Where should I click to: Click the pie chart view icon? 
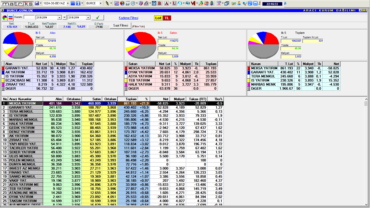pos(5,18)
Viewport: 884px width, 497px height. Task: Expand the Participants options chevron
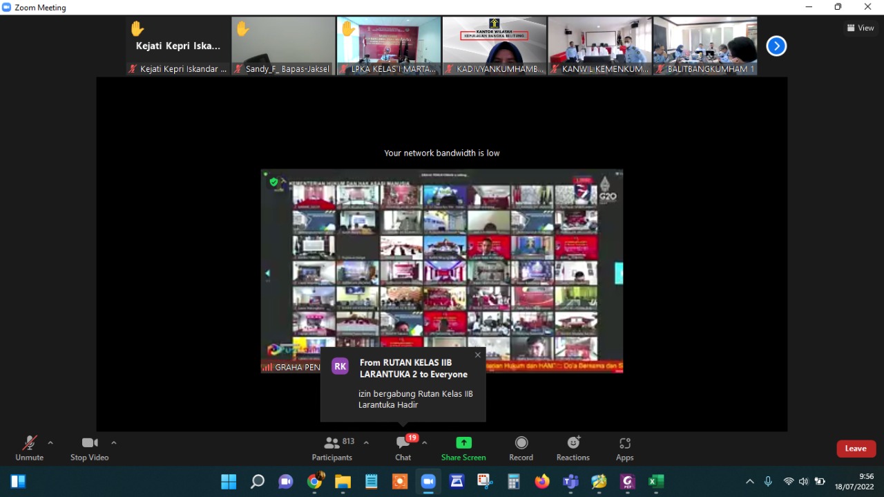coord(366,442)
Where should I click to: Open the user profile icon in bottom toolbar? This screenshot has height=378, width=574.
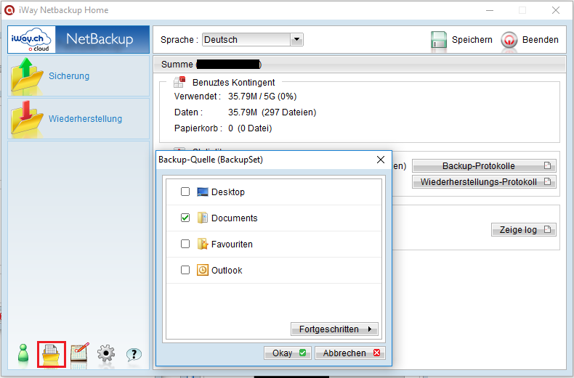pos(23,354)
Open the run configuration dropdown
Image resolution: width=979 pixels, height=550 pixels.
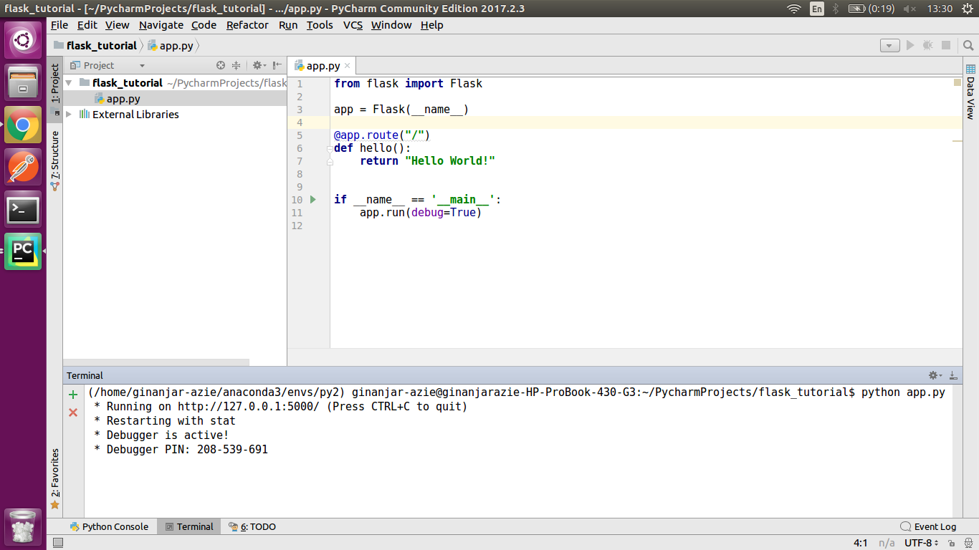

•••

PROBLEM DETAILS:
Each line from the one that holds "Viewport: 884px width, 497px" through the end of the entries must be returned exactly, while any pictures stay out.

RESPONSE BOX:
Viewport: 884px width, 497px height. Task: Expand the Participants options chevron
coord(366,442)
Where should I click to: Open the user profile icon in bottom toolbar? This screenshot has height=378, width=574.
pos(23,354)
Open the run configuration dropdown
Image resolution: width=979 pixels, height=550 pixels.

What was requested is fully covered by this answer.